### DOCUMENT PASSAGE:
○ ○ ○ ○ ○ ○ ○
Cultivating curiosity - where did it go? And how do you get it back?

Cultivating curiosity - where did it go? And how do you get it back?

Curiosity is defined as a strong desire to know or learn something and is a key element to a rich and exciting life of learning.

Curiosity implores someone to ask why something is the way it is, how a piece of technology works or to challenge the status quo. You’ll often find when meeting intelligent people, they often ask ‘why?’.  Albert Einstein reportedly said, “I have no special talents, I am only passionately curious” and many other writers, artists, entrepreneurs and people who changed their corner of the world often cite curiosity as a trait that helped their life’s work.

It’s curiosity that has pushed humankind forward for thousands of years discovering art, music, science - curiosity shaped the world we exist in. As Maria Popovic observed, ‘despite the proliferation of access to knowledge, we seem to have lost our appetite for this singular human faculty that propels us forward. We’ve lulled ourselves into a kind of complacency, where too often we’d rather be right than uncertain or — worse yet — wrong, forgetting that “useful ignorance,” to borrow Thoreau’s beautiful term, is precisely what helps us transcend the limits of our knowledge and stretch our ability.’ Curiosity provokes thought, discovery and lifelong learning. And too often, we let it die.

Children are inherently curious, asking an endless stream of questions a day. At some point along the way many lose that inquisitive nature, wonder and questioning. Once we reach young adulthood, it can be easier to accept the status quo. Once you stop asking why, how or become lazy in thought, the world can become a dull place. When your curiosity dies you stop growing and learning. Economist and writer Tyler Cowan believes that more than ever, we have become complacent and pacified having decisions made by algorithms instead of out exploring, trying and innovating.

Where did our curiosity go? Is it the 9-5 office job?

As we enter adult life working the monotonous 9-5 many are focused on bedding down a routine, sleeping enough, being present, effective in our jobs and maintaining healthy relationships. As if there is time for learning a new language or how to paint. 

How to develop curiosity

Is our curiosity one of the first things we shed to lighten the mental load? Cultivating curiosity takes time and for many, it’s a choice not an ingrained trait or automatic behaviour. For most young adults, developing (or re-developing) a sense of childlike wonder can be a difficult task (unless you work in a creative role where curiosity is important to foster).

After years of corporate life with competing opinions, group think and assimilating into political cultures, do young professionals dull their edges to fit in for society whilst trying to maintain work life balance?

Is there actually enough time to dive into learning about a philosophical theory or to spend hours learning photoshop so you can play with creating digital designs? Illustrator Mari Andrews had to become temporarily paralysed to find the time to dive into an online history course, learn about wine and the flags of countries around the world. How do you find the time to explore in a life that has no time for play and curious discoveries?
○ ○ ○ ○ ○ ○ ○
### DATA SECTION:

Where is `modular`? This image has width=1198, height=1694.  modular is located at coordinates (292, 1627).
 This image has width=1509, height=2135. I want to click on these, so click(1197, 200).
○ ○ ○ ○ ○ ○ ○
### EXERCISE REQUIREMENTS:
Repeat word for word the part of the curiosity article between "Children are inherently" and "9-5 office job?", inclusive. The material comes from a different source than the curiosity article.

### EXPECTED ANSWER:
Children are inherently curious, asking an endless stream of questions a day. At some point along the way many lose that inquisitive nature, wonder and questioning. Once we reach young adulthood, it can be easier to accept the status quo. Once you stop asking why, how or become lazy in thought, the world can become a dull place. When your curiosity dies you stop growing and learning. Economist and writer Tyler Cowan believes that more than ever, we have become complacent and pacified having decisions made by algorithms instead of out exploring, trying and innovating.

Where did our curiosity go? Is it the 9-5 office job?